──────── Exercise data ────────

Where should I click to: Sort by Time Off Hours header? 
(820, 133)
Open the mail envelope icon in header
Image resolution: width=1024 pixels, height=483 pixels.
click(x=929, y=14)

────────

### Exercise requirements
All records above need to be set down again exactly as written.

### Solution to the exercise
Where should I click to: Sort by Time Off Hours header? 
(820, 133)
Open the mail envelope icon in header
Image resolution: width=1024 pixels, height=483 pixels.
click(x=929, y=14)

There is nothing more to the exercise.